DES TARDIGRADES COLONISERAIENT-ILS LA LUNE ?

Le 22 février 2019, une sonde spatiale, c’est-à-dire sans équipage, était mise en orbite autour de la Lune avec comme objectif d’alunir. C’était une première car jamais un engin privé ne s’était posé sur le sol lunaire. De plus, la sonde transportait des tardigrades sous forme déshydratée et inactive, mais viable.

Tout se déroulait comme prévu quand soudain le 11 avril, la sonde connut un problème avec la propulsion en amorçant sa descente. La vitesse était trop grande pour être suffisamment ralentie de sorte qu’elle s’écrasa à plus de 3 000 km/h sur notre satellite

Que sont devenus les tardigrades après le crash ? Certains sont-ils toujours viables, ensevelis sous le régolithe, la poussière lunaire dont la profondeur varie de quelques mètres à quelques dizaines de mètres ?
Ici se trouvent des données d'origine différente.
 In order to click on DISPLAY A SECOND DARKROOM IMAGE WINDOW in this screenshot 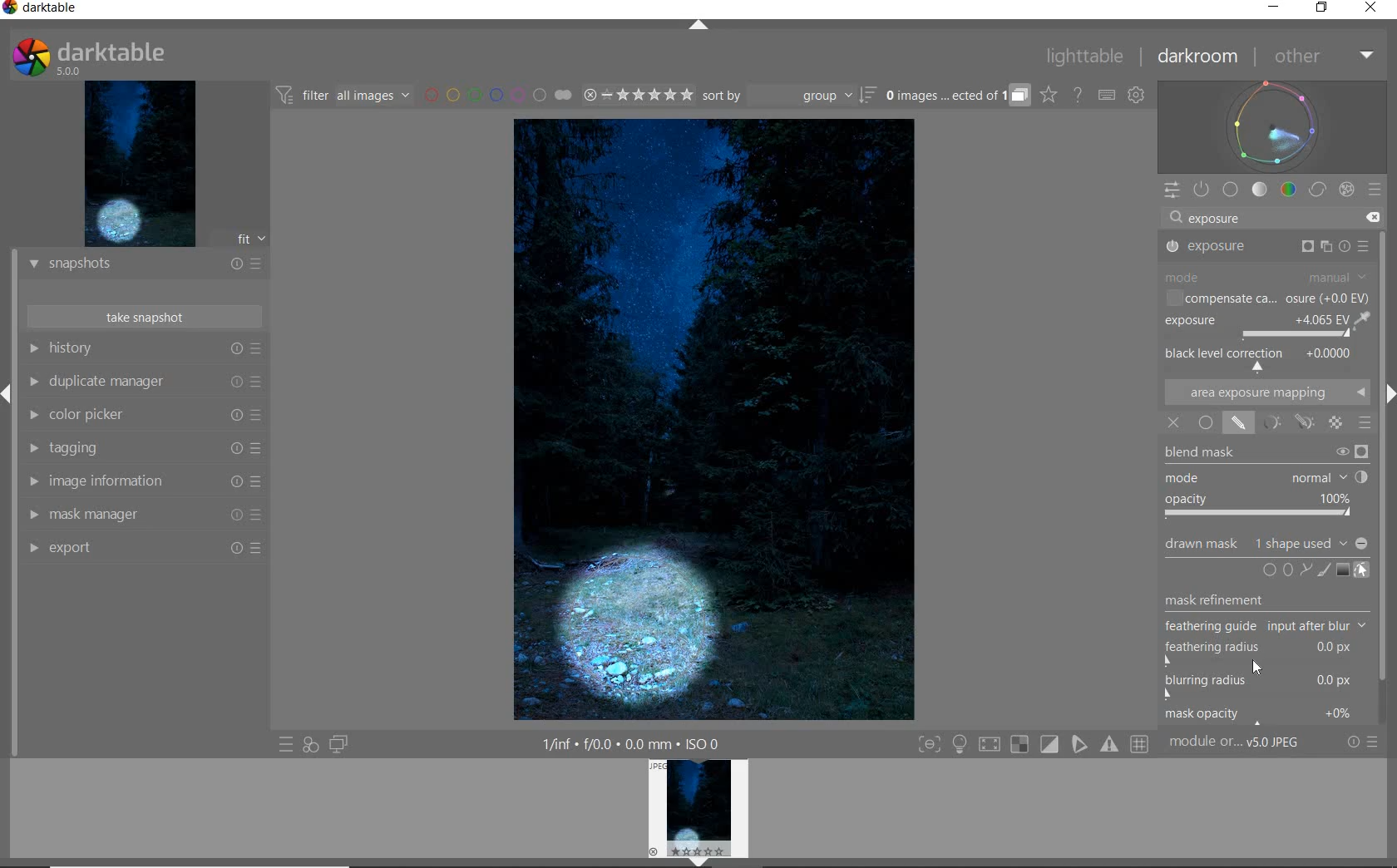, I will do `click(342, 744)`.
Des animaux à l'épreuve de presque tout

Les tardigrades, ces minuscules créatures, occupent une place singulière dans le règne animal. Leur taille inférieure à un millimètre ne reflète en rien leur remarquable complexité. Dotés de deux yeux et d'une structure neuronale, ils arborent également un orifice buccal au bout d'une trompe rétractile, un intestin hébergeant un microbiote, et quatre paires de pattes dépourvues d'articulations mais pourvues de griffes acérées. 

Leur parenté avec les arthropodes, tels que les insectes et les arachnides, est indéniable, témoignant d'un passé évolutif commun.
Bien que la plupart des tardigrades évoluent dans des milieux aquatiques, leur présence se fait sentir dans tous les environnements, y compris les plus inhospitaliers des zones urbaines.
Ces êtres fascinent principalement en raison de leur incroyable capacité à résister à des conditions extrêmes, surpassant de loin celles rencontrées sur Terre ou sur la Lune. Ils peuvent suspendre leur métabolisme, perdant jusqu'à 95 % de leur eau corporelle sans dommage apparent. 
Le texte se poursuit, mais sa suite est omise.